Tod durch Unterkühlung

Dreimal wäre ich fast an Unterkühlung gestorben. Jedes Mal lag ich danach zwei Wochen im Bett, haarscharf auf der Kante zwischen röchelndem gerade-noch-so-Leben und erlösendem Tod.

Das erste Mal war ich, wie immer ohne entsprechende Kleidung oder Ausrüstung, in Bolivien auf einen 5300 m hohen Berg gestiegen, wo es die auf der Karte eingezeichnete Schutzhütte nicht mehr gab. Unterwegs war ich dreimal wegen Höhenkrankheit in Ohnmacht gefallen.

Schließlich gelangte ich nur in die Sicherheit der immer noch auf 4150 m gelegenen und eiskalten Stadt El Alto zurück, indem ich den LKW aus einem Bergwerk anhielt und auf dessen Ladefläche eine halbe Stunde im eisigen, die Haut vom Gesicht und den Händen reißenden Fahrtwind stand.

Das zweite Mal fuhr ich mit dem Taxi von Beirut nach Damaskus, weil wegen eines plötzlichen Schneesturms nach Weihnachten die Busse ausfielen.

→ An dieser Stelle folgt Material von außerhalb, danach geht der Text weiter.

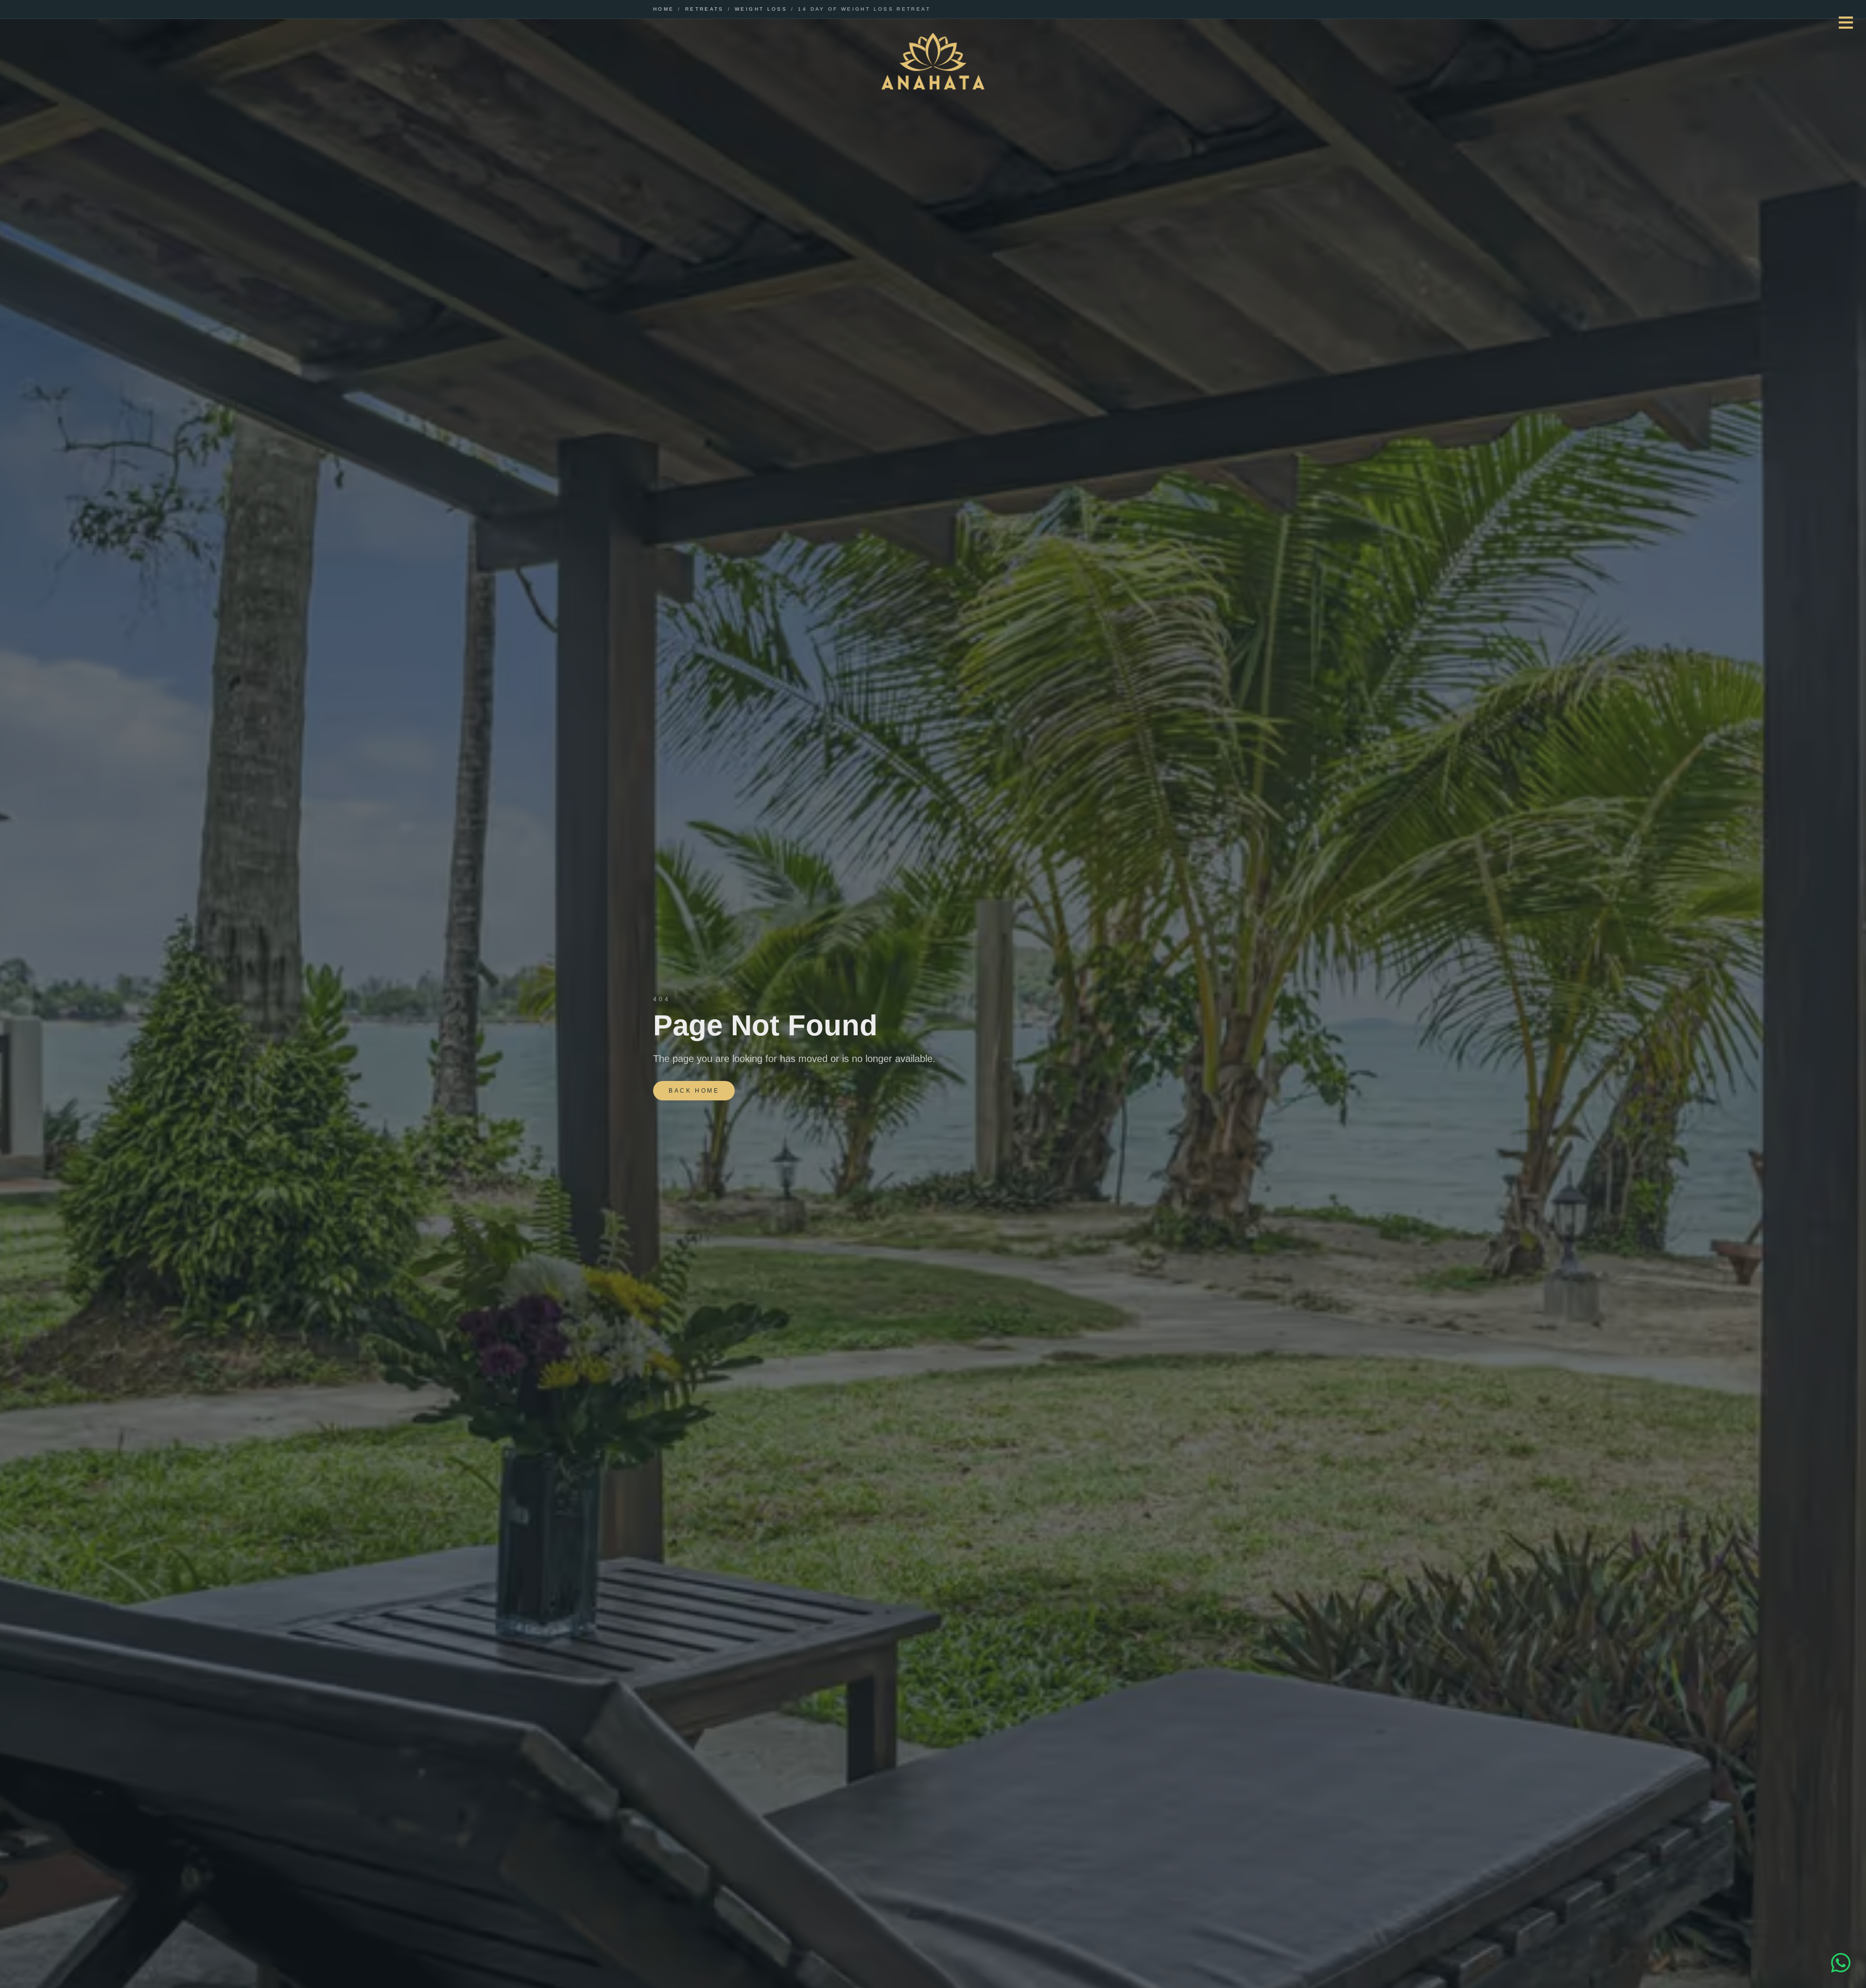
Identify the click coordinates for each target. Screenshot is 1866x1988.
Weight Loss (761, 9)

Der Taxifahrer erklärte sich nur bereit, die Fahrt über die Berge auf sich zu nehmen, wenn ich warten würde, bis noch drei weitere Passagiere eintrafen, damit sich die Fahrt auch lohne. Anscheinend ein Öko. Immer wieder mussten wir aussteigen, um den im Schnee festgefahrenen Mercedes anzuschieben. Immer wieder schlitterten wir auf die Gegenfahrbahn. Erst als der Taxifahrer in einem Bergdorf Schneeketten erwerben konnte, was den Fahrpreis pro Passagier um 2,50 Dollar erhöhte, kamen wir einigermaßen voran.

Apropos Schneeketten: Der Fahrer und die anderen Passagiere waren alle Kettenraucher, so dass während der vierstündigen Fahrt bei Minusgraden, eisigem Wind und dichtem Schneetreiben alle Fenster geöffnet blieben. Es zog und schneite in den Wagen, wie wenn wir auf einer offenen Kutsche durch Sibirien gefahren wären.

Als ich in Damaskus ankam, sah ich aus wie ein Schneemann und schlotterte am ganzen Leib.

Ich ging in ein Hotel, das zwar das erstbeste, aber wohl nicht das beste war. Es gab keine Heizung. Es gab kein warmes Wasser. Die Löcher in den Fensterscheiben waren notdürftig mit Zeitungspapier gestopft, das im eisigen Wind flatterte. An der Rezeption holte ich mir eine zweite Decke, mehr Hilfe war nicht aufzutreiben. Warme Kleidung hatte ich natürlich nicht, denn ich hatte Wüste und Sonne erwartet. Im Zimmer hing ein Foto von Baschar al-Assad, mit dem ich am liebsten ein Feuer entzündet hätte. Aber man weiß ja, dass der Herrscher sehr unbeherrscht reagiert, wenn er glaubt, kritisiert zu werden.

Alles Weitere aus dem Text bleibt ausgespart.